EYEAFRICA TV: Johannesburg, South Africa: Traditional medicine is still being widely used in South Africa, as governments across the African government are starting to increasingly recognize the big role played by such traditional health practices.
Since January, at least half a dozen countries have begun the process of registering practitioners and have increased oversight in the sector in a bid to standardize treatment and also deal with charlatans.
African traditional medicine has been used for the treatment of diseases long before the advent of mainstream medicine. And with South Africa being endowed with many plants which can be used for medicinal purposes, the industry is big business in the country.
The annual turnover from the sector reportedly exceeding 18 billion rand or about 1.23 billion U.S. dollars. The figure was based on a study conducted by the South African National Biodiversity Institute, which is an institute that contributes to South Africa’s sustainable development by facilitating access to biodiversity data, generating information and knowledge, and many other key areas.
That study also revealed that there are about 200,000 registered traditional healers across the country who serve some 70 percent of the population.

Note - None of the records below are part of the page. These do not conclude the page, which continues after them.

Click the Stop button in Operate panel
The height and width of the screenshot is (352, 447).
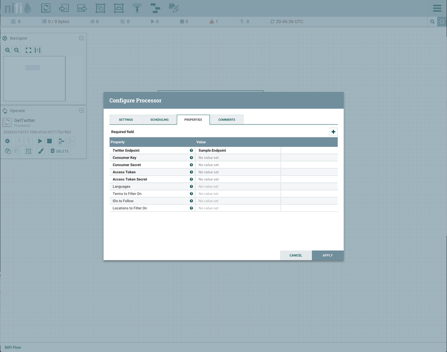tap(50, 141)
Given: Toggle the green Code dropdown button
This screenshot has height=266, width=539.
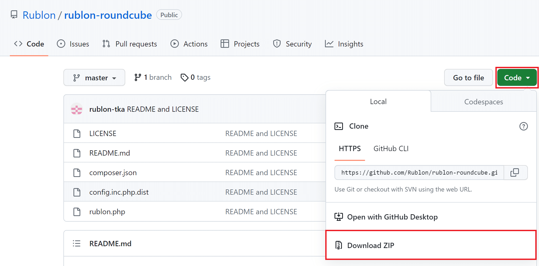Looking at the screenshot, I should click(x=517, y=78).

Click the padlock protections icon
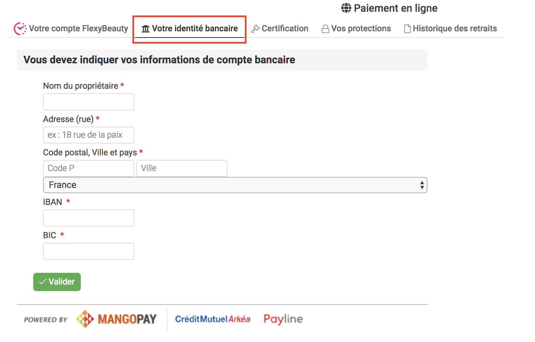[325, 29]
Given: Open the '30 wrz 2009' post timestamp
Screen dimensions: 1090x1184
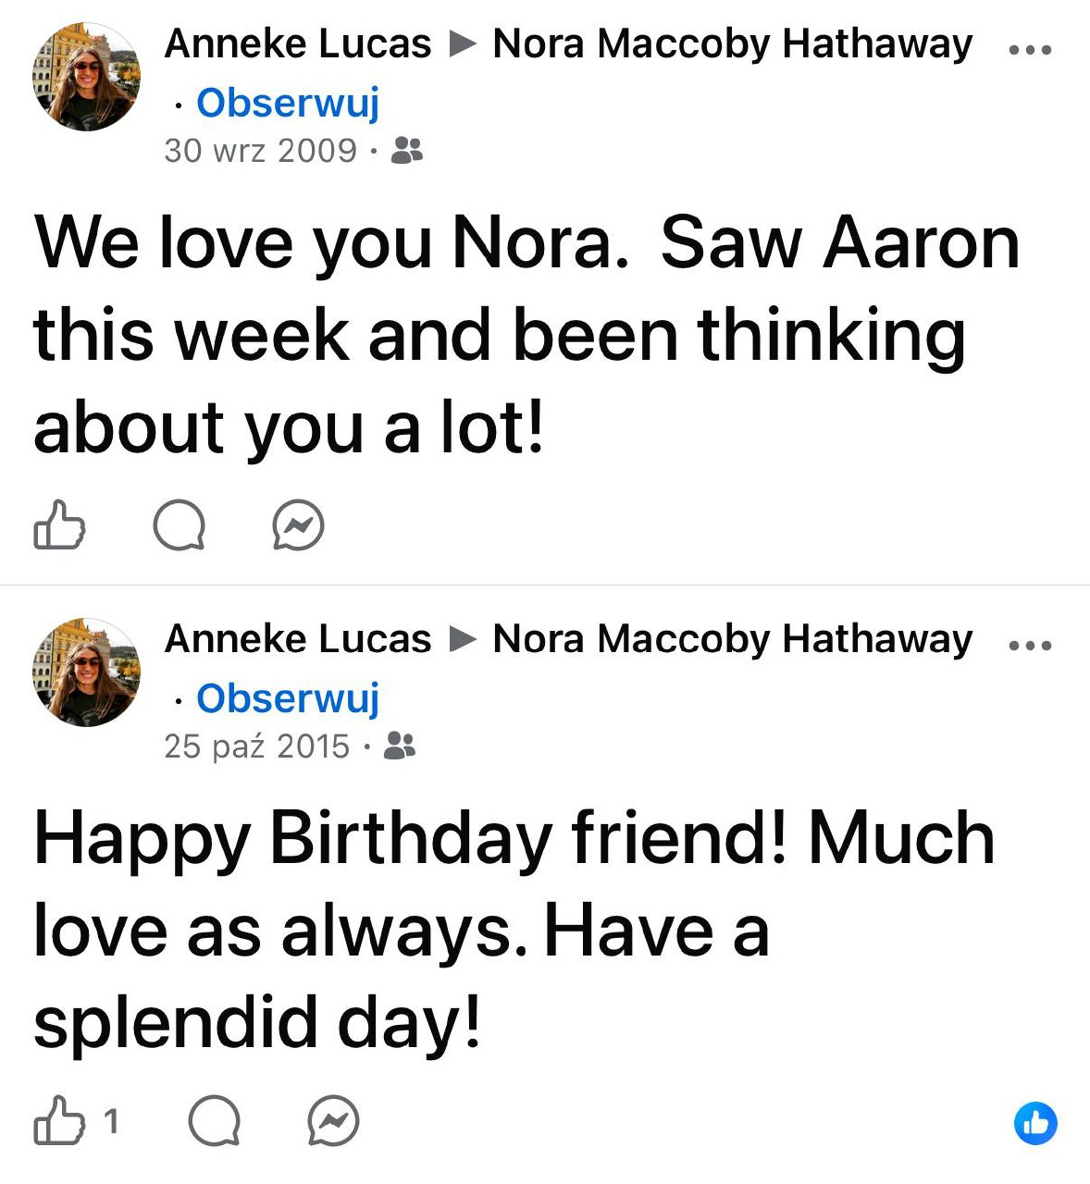Looking at the screenshot, I should click(x=260, y=151).
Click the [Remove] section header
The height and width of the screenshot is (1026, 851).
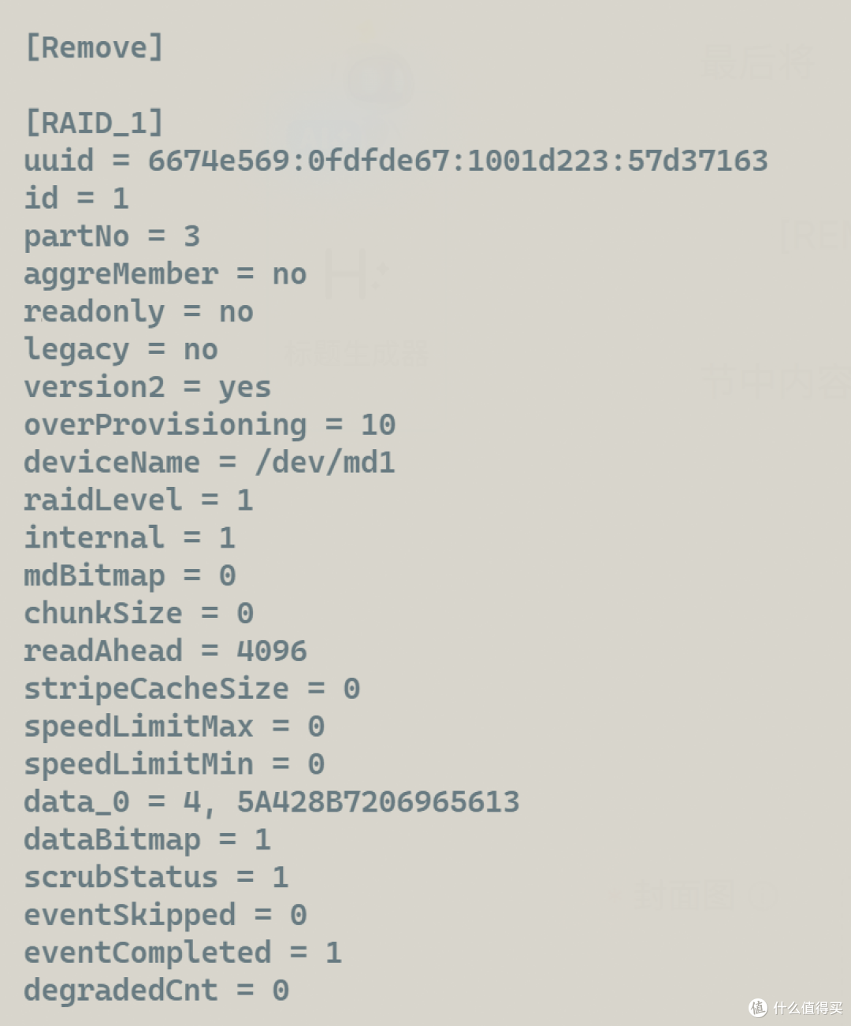(95, 48)
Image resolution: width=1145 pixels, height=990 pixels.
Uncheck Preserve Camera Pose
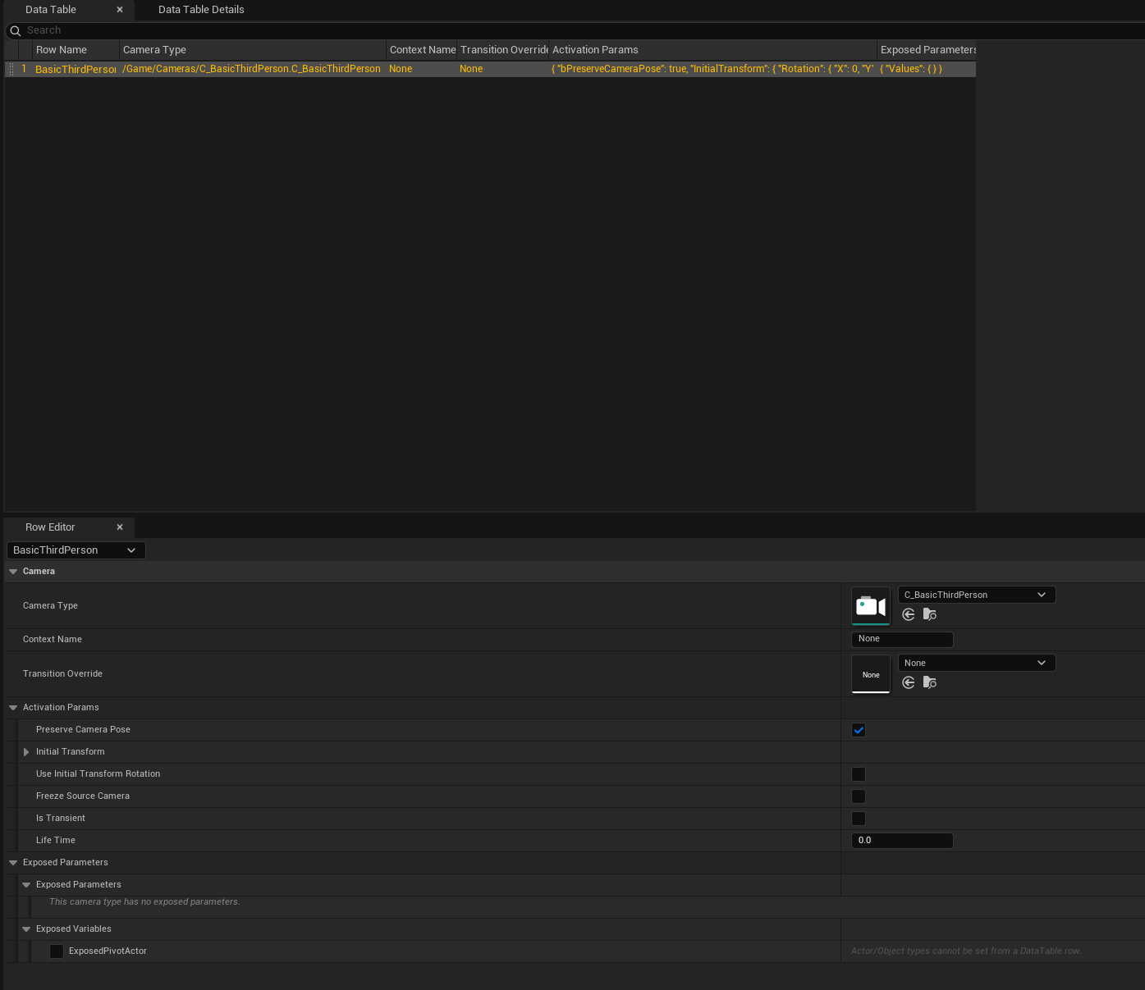click(859, 730)
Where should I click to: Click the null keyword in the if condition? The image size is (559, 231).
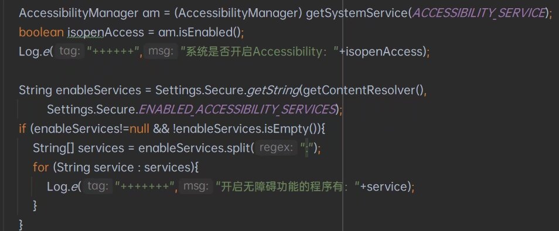[139, 129]
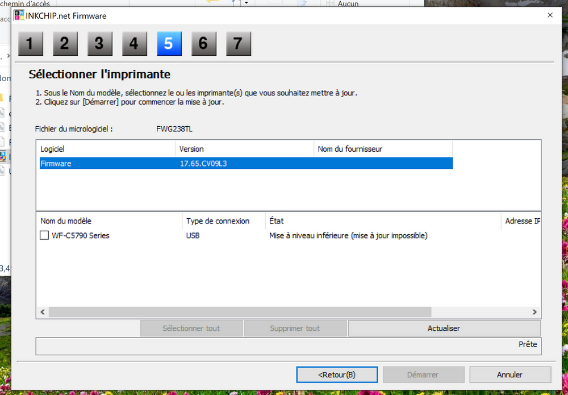Image resolution: width=568 pixels, height=395 pixels.
Task: Click the INKCHIP.net title bar app icon
Action: coord(19,15)
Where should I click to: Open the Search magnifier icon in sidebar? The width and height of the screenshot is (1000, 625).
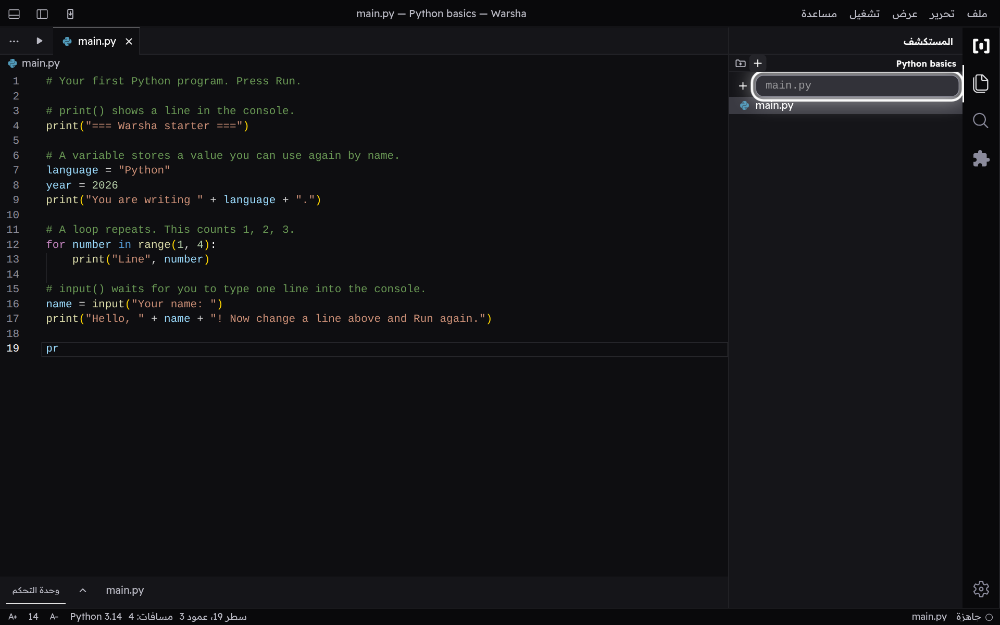point(981,121)
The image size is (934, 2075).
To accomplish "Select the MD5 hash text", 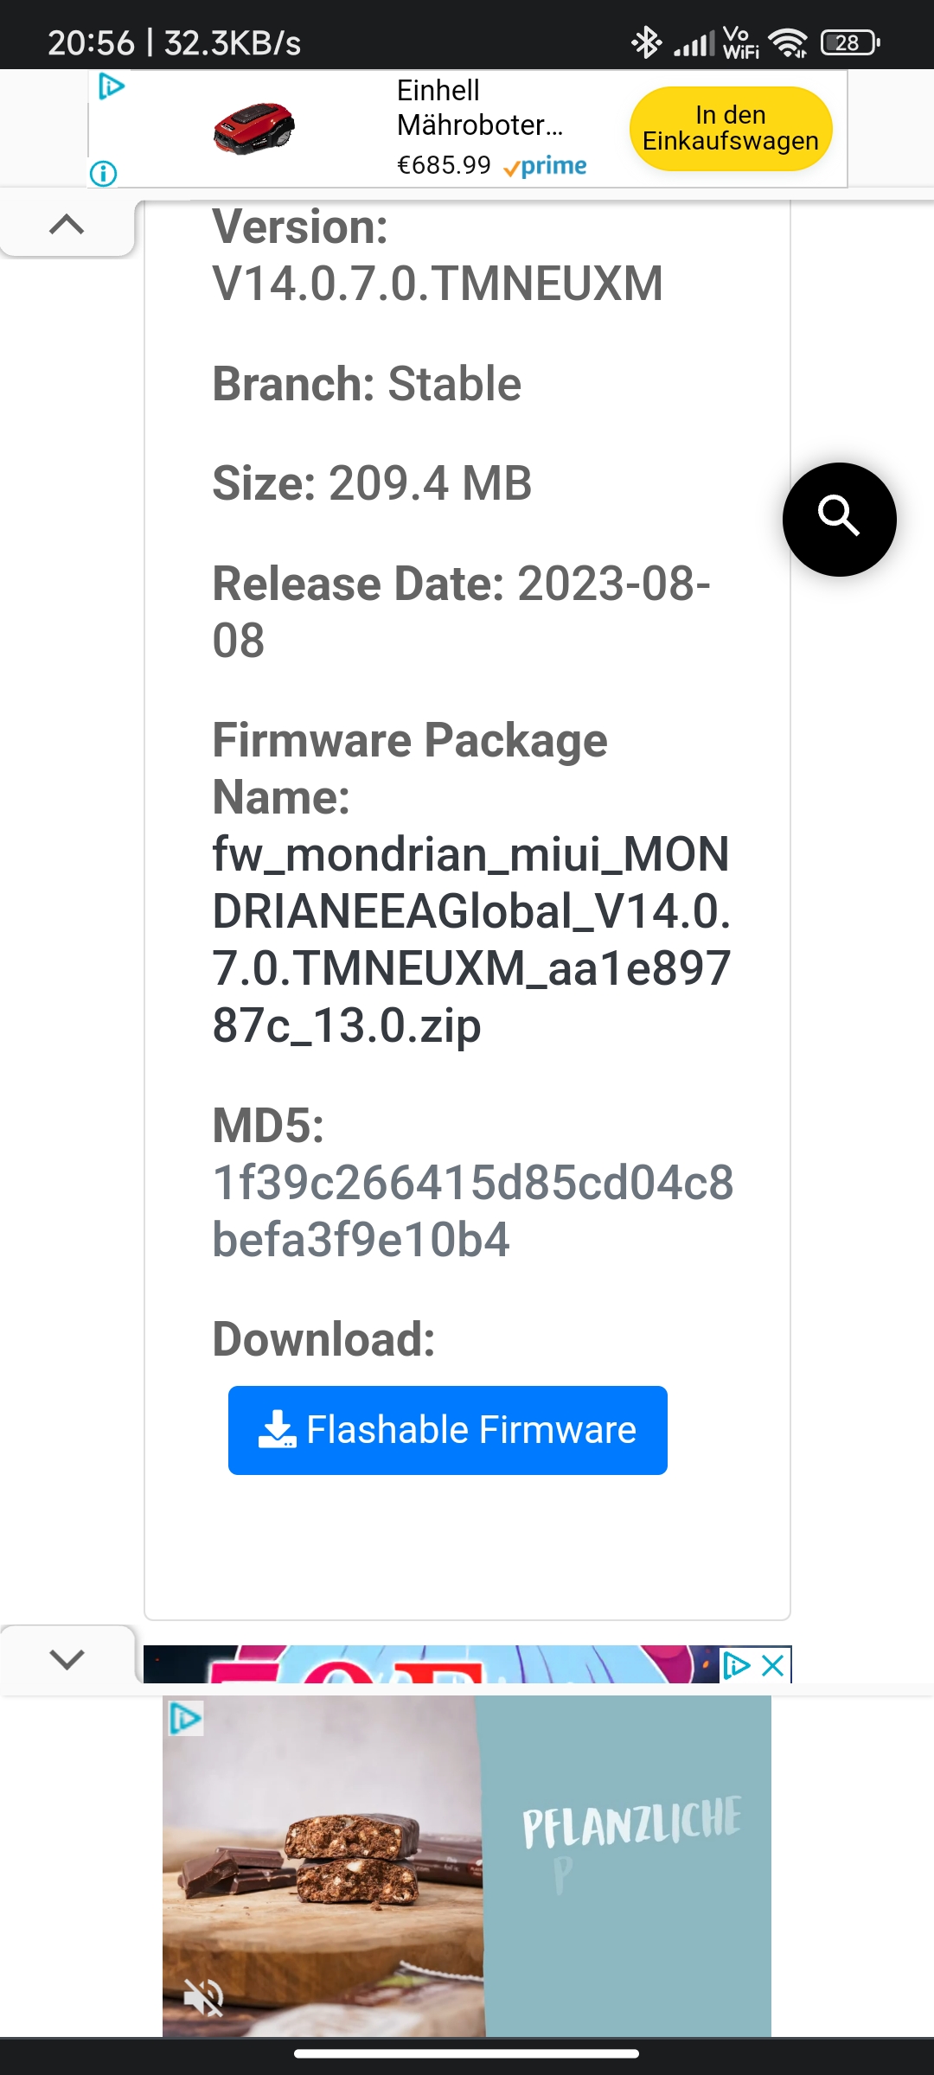I will (x=472, y=1210).
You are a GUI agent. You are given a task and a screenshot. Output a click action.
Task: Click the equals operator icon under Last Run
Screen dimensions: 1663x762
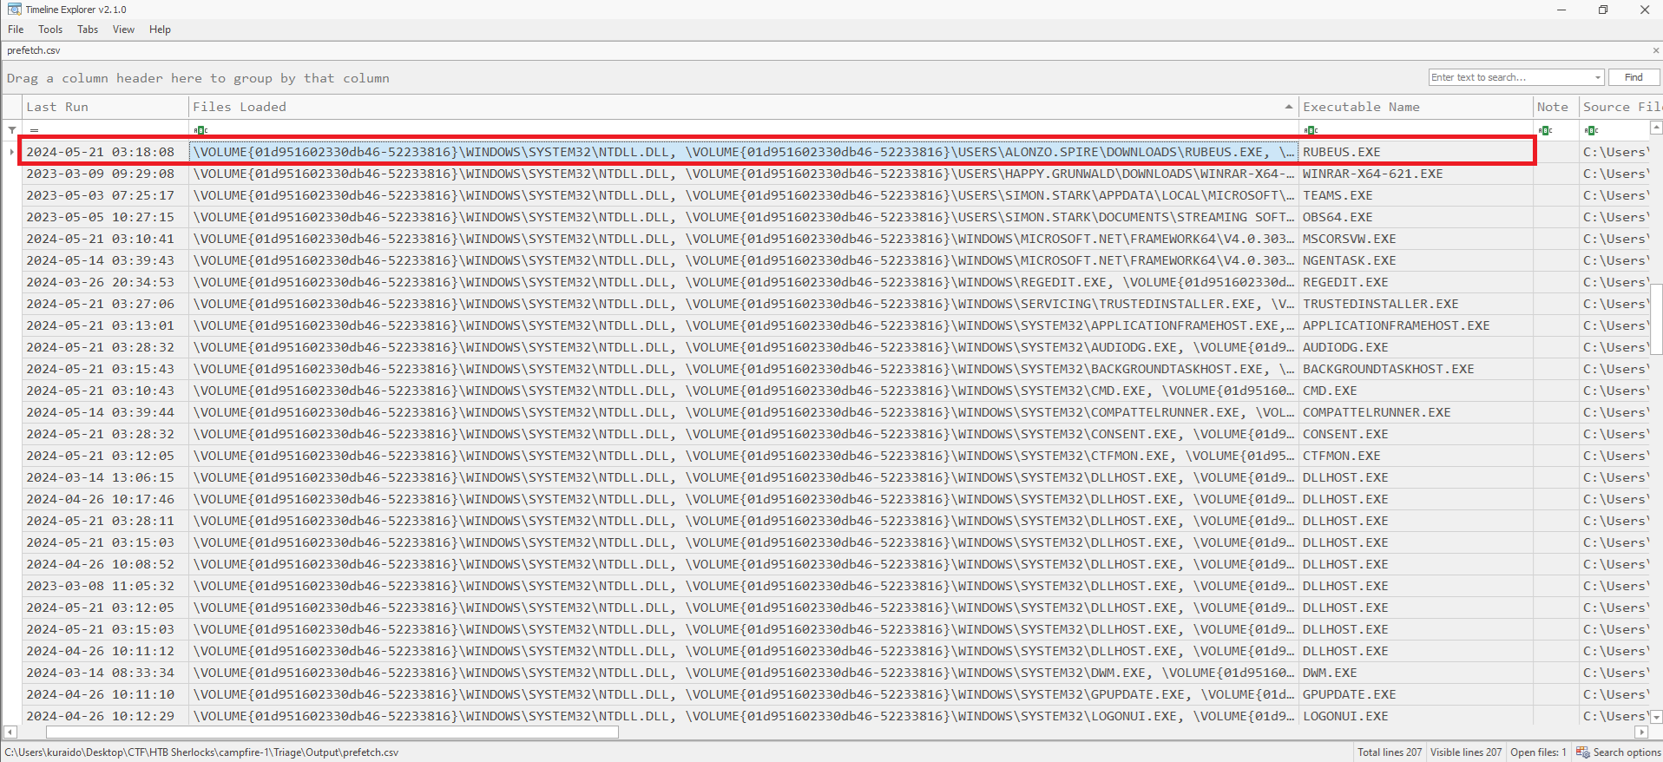pos(34,130)
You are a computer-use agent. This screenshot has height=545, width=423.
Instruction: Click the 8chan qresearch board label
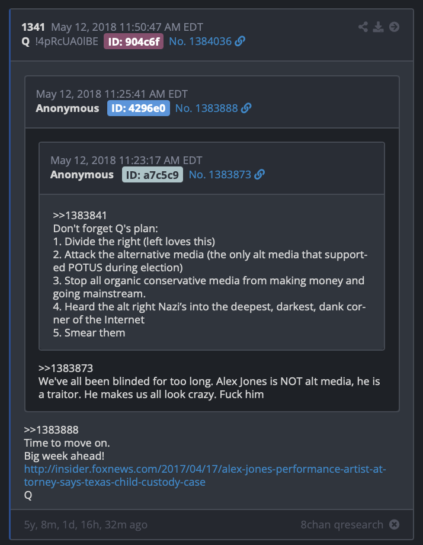point(342,524)
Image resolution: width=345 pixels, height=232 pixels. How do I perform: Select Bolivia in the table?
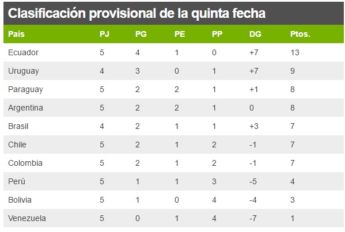point(20,200)
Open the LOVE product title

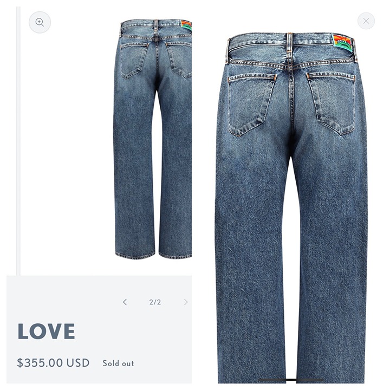(x=46, y=332)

“Our traditional medicine is very important. A great number of South Africans come here to get traditional medicine. We are good and we know it. We help a lot of people. The whole country has people like me who offer this essential service,” said Gogo Mpenza, a traditional healer.
The South African government is one of the few to have made significant progress in including traditional health practices in the mainstream health care system. The country has done this by using the law as a tool for formal integration.